Corrective and preventative actions:
• Develop and implement an approved procedure for chemical bunkering.

Lessons learned:
• Ensure that approved company procedures are in place for chemical bunkering activities.
• Ensure that contactor procedures for activities are reviewed and approved for use.
• Ensure that tasks are sufficiently resourced for safe performance.


Location: Offshore
Date of event: 2/1/2018
Type of Event: Environmental accident

Description of event: During routine chemical bunkering from a portable chemical tote tank on the workover deck to the platform’s storage tank located on the production deck, the storage tank was overfilled. The chemical spilled from the storage tank via the flame arrestor. Although a toolbox conversation was held which identified the correct tank to be filled, the field team made an error by filling the wrong tank.
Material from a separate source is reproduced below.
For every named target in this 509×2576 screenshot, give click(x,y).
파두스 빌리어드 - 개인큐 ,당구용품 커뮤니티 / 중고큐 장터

Description of consequences: Chemical overspill to secondary containment. No fluids entered the environment.

Immediate causes:
• Activity considered routine and did not take place under a permit.
• Verification was not confirmed between Field Technician and Control Room Operator on exact time tank was to be filled.
• The Bunkering fill lines and bunkering tanks were not properly labelled.
• There was no approved Standard Operating Procedure for the chemical bunkering activity. A generic document was being used.
• Field Technician left the site before the task was completed.

Root causes:
• Activity considered routine and did not take place under a permit or a risk assessed procedure.
• Inadequate labelling and reference to Chemical tanks in the field.
• Label on Human Machine Interaction (HMI) screen did not match field tank lables

Corrective and preventative actions:
1. Develop and implement an approved procedure for Chemical Bunkering.
2. Install field lables on tanks and piping.
3. Update HMI screen with tank field identification.

Lessons learned:
1. Ensure activities (although considered routine) are appropriately risk assessed and covered by a permit and/or standard operating procedure.
2. Ensure that piping and vessels are appropriately labelled in the field and match the control room HMI console where applicable.